South Carolina’s tax collection agency will receive a $20 million loan to pay for the state’s response to the hacking of millions of taxpayers’ personal data.
The Budget and Control Board on Wednesday approved letting the Revenue Department borrow from the state’s insurance reserve fund. It also approved hiring a consultant to assist in the hiring of an expert on centralizing the responsibility of agencies’ computer security.
The loan covers decisions made by Gov. Nikki Haley and Revenue Director Jim Etter after the U.S. Secret Service notified state officials of the breach Oct. 10.
“It’s $20 million that had to be spent right away,” Haley said. “Those things needed to be spent.”
The state owes the largest single amount – $12 million – to the credit bureau Experian. The first half is due Saturday. The state’s contract provides a year of credit monitoring for taxpayers who sign up by Jan. 31, as well as dedicated call center operators. About a million people have signed up so far.
Other bills coming due include $200,000 to a public relations firm, $290,000 to a legal firm, and $750,000 to Mandiant, whose computer forensic experts determined what happened and recommended how to better secure the agency’s data.
The revenue agency also expects to spend $5.6 million on two Mandiant recommendations – the bulk of it to encrypt stored data. About $25,000 will buy gadgets that produce temporary passwords for employees logging into the system remotely. Mandiant officials have testified either of those two things could have prevented the nation’s largest hacking of a state agency.
The electronically filed tax returns of 3.8 million adults and 700,000 businesses were hacked in mid-September. Stolen data included unencrypted Social Security numbers – of adults as well as their 1.9 million dependents – and bank account numbers.
Notices to affected taxpayers are starting to go out this week. All 3.8 million should be notified by year’s end, according to Haley spokesman Rob Godfrey.
Haley said the notices will cost $1.3 million.
The governor said it’s appropriate that Revenue get a loan from insurances reserves, which the state has previously drawn from to cover expenses stemming from natural disasters.
“When this happened, I related this to a hurricane. It was rapid response,” Haley said.
The insurance reserve fund functions like an insurance company, to which agencies and local governments pay premiums that cover property damage and liabilities ranging from school bus wrecks to lawsuits.
Haley said the money will be paid back.
But Senate Finance Chairman Hugh Leatherman repeatedly questioned what would happen if the Legislature doesn’t designate the repayment.

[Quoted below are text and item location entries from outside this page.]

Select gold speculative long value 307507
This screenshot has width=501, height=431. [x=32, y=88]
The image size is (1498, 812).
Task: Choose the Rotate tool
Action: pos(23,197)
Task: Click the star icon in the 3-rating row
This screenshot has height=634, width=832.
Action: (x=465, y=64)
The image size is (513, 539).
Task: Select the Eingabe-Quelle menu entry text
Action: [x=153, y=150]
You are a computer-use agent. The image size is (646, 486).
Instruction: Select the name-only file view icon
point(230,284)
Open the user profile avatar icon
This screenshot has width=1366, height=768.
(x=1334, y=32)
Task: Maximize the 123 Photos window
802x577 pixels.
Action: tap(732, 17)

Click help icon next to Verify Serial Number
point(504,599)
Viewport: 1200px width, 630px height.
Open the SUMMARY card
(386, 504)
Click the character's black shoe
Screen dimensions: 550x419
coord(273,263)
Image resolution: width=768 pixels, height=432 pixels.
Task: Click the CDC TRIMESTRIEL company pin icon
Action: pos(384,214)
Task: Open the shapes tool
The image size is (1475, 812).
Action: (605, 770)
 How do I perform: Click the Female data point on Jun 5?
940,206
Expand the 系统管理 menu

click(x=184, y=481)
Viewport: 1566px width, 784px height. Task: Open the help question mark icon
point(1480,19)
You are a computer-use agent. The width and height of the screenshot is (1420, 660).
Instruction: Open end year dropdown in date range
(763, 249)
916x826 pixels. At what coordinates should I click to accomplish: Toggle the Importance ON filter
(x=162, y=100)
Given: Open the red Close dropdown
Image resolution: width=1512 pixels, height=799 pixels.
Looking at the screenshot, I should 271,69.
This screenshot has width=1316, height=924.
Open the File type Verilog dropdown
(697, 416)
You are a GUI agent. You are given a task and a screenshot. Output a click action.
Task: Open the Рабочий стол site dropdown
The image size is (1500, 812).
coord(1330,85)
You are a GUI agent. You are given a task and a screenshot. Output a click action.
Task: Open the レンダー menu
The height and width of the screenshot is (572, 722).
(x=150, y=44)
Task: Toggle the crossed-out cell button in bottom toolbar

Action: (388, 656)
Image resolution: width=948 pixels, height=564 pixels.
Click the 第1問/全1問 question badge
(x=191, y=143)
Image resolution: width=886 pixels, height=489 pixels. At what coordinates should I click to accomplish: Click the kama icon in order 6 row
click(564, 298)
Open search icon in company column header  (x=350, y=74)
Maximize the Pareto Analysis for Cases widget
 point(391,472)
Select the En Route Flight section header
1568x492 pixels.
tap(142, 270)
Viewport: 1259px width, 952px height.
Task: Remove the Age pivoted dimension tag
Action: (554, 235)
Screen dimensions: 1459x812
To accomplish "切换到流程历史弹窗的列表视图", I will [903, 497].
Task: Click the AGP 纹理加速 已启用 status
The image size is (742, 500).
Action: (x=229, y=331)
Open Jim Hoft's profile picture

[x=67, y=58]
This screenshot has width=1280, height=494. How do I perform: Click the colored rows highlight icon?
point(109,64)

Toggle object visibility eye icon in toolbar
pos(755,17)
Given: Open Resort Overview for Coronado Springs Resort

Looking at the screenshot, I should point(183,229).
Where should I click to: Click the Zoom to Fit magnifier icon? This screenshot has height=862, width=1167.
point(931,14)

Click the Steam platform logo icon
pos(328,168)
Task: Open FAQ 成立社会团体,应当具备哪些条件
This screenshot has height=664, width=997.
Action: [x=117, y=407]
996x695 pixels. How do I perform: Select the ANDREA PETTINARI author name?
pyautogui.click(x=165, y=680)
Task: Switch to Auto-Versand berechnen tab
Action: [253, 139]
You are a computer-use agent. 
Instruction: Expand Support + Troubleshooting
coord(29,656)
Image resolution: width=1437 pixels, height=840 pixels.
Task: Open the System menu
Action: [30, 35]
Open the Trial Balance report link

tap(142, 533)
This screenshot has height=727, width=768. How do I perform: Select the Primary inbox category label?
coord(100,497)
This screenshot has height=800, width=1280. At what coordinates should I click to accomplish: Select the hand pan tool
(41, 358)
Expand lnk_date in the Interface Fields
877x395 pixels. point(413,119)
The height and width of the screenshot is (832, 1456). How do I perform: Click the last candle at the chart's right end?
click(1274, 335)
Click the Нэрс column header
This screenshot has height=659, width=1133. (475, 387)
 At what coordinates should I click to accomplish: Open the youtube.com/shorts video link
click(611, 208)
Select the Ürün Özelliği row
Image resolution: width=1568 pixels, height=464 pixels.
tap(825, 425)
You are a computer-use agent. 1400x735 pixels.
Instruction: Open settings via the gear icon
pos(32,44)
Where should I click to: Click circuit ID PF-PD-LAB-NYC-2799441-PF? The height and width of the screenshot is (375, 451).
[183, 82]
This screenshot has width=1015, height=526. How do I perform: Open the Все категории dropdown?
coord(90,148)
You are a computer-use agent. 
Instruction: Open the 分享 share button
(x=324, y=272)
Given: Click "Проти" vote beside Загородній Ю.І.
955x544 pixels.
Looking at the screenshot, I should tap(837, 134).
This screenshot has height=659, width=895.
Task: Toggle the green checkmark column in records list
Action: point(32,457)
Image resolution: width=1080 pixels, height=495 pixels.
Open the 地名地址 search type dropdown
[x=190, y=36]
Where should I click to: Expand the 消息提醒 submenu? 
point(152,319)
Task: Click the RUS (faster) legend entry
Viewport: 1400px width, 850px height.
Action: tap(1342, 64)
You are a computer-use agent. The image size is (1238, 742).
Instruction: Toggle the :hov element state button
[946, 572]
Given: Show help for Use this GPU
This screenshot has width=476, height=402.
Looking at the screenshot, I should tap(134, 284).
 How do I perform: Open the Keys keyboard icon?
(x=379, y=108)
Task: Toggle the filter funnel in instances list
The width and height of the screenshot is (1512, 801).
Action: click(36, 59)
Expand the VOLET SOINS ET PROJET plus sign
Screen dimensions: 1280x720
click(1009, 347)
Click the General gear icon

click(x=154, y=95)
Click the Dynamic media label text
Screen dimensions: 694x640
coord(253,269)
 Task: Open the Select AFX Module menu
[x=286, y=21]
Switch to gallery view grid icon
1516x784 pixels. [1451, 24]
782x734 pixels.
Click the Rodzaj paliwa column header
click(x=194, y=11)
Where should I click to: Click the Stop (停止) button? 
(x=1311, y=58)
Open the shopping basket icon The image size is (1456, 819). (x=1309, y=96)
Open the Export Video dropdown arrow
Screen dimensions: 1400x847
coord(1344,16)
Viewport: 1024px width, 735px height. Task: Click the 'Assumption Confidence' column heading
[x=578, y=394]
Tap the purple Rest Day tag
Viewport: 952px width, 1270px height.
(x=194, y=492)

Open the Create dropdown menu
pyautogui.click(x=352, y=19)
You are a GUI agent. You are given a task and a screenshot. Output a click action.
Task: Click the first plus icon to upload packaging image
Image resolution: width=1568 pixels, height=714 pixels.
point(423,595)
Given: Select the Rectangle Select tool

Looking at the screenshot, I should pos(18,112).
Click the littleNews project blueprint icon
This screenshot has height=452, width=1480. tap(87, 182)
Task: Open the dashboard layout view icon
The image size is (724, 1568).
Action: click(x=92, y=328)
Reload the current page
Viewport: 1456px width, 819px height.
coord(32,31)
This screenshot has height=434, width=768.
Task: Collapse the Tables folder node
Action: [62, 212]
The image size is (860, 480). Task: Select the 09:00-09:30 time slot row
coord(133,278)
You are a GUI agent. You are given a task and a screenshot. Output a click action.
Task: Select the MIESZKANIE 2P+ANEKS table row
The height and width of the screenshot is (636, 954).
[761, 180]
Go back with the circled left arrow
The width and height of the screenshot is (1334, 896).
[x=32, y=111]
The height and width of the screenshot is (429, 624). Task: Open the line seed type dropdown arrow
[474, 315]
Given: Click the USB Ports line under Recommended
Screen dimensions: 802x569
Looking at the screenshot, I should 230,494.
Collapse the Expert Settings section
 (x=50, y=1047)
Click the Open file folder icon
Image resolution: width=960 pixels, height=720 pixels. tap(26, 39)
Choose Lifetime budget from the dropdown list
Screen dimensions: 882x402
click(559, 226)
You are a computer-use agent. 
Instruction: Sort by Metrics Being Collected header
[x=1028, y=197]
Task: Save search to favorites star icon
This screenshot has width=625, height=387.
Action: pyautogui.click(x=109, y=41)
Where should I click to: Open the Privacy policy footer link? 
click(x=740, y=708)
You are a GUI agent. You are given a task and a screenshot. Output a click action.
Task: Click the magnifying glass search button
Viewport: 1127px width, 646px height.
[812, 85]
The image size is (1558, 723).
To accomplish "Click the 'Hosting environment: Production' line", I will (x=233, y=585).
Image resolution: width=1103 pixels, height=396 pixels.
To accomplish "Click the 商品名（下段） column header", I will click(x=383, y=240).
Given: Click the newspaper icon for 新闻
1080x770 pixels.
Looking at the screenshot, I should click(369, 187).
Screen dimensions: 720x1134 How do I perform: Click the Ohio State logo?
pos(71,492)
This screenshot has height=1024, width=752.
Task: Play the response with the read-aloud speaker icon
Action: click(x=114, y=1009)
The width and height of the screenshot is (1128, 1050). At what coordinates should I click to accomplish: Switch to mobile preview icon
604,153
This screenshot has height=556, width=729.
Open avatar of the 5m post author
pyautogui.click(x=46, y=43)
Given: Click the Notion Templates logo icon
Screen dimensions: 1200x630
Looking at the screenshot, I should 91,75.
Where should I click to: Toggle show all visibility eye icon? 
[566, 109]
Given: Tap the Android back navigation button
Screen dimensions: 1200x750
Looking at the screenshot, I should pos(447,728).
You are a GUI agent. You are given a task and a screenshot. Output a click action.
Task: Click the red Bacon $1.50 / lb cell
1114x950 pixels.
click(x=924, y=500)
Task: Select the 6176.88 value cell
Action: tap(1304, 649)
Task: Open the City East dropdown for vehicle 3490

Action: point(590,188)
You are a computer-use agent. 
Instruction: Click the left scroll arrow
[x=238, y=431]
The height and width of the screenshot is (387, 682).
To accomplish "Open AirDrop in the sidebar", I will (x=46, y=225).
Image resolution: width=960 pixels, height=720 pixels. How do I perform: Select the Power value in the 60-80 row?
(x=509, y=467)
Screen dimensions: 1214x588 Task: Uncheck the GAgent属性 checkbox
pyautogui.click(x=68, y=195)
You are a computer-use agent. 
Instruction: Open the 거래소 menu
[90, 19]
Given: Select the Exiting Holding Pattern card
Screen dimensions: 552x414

“Only the General Assembly can appropriate money,” said Leatherman, R-Florence, who sits on the five-member board. “I’ll be pushing for this to be appropriated. Still, I’m concerned.”
Haley said she would confront any senator who doesn’t support the payments covered by the loan.
“I can’t imagine which senator would hold up paying for something that went to protect the people of this state,” she said.
The board approved hiring a consultant to help the state figure out what it needs from a future consultant, which would help the state centralize computer security responsibility.
Inspector General Patrick Maley says the state’s current model, which lets each agency develop its own standards, is a recipe for disaster. He’s recommended that the state hire an expert to help with the transition. But officials say state government lacks the expertise to even know what it needs on that front.
Haley said there’s no estimate on what the consultants will cost. She’s also not sure how they’d be paid.
Agencies could split the cost, she said. That’s what her Cabinet agencies are doing to cover the around-the clock monitoring of their computer systems, as she required last month by executive order, she noted.
Five Cabinet agencies are spending a combined $560,000 in one-time money, plus $65,000 yearly in licensing fees.
“I don’t think this is a one-year issue, so the experts will have to be paid. Whether all of the agencies share in that cost or how that comes out, I think the General Assembly will have to work on that,” she said. “My goal is to say, `OK, this is what needs to happen.’ The Legislature’s going to have to figure out how to pay for it.”